X

Insights into Statistics, Query Optimization and the Oracle Optimizer

How do I drop an existing histogram on a column and stop the Auto Stats gathering job from creating it in the future?

Nigel Bayliss
Product Manager

Before answering this question, I want to provide a bit more background to this scenario. The person who submitted this question has a table with a VARCHAR2 column called ID whose data distribution is skewed. When the Auto Stats job kicks in for this table a histogram is automatically created on this column as it is used in nearly every SQL statement and it has a data skew. However, the values in the ID column are extremely long and the first 32 characters in each ID are identical (the database is Oracle Database 11g).

When Oracle creates a histogram on a VARCHAR2 column it will only consider the first 64 characters of the column value in Oracle Database 12c or the first 32 characters of the column value in Oracle Database 11g. In other words, if the first 32/64 bytes of the column values are identical all of the values end up in a single bucket of the histogram even though in reality the values are different and are suppose to be in different histogram buckets.

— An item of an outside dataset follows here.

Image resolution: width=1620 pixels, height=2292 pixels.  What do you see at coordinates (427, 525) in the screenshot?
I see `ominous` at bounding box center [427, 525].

The Optimizer can potentially misestimate the cardinality when using this histogram, which can result in suboptimal plan. Note that number of distinct values and other statistics will be accurate, only the histogram will have this issue. For this reason it would be better not to have a histogram on this particular column now or in the future. So how do you drop the existing histogram and stop it from being collected in the future?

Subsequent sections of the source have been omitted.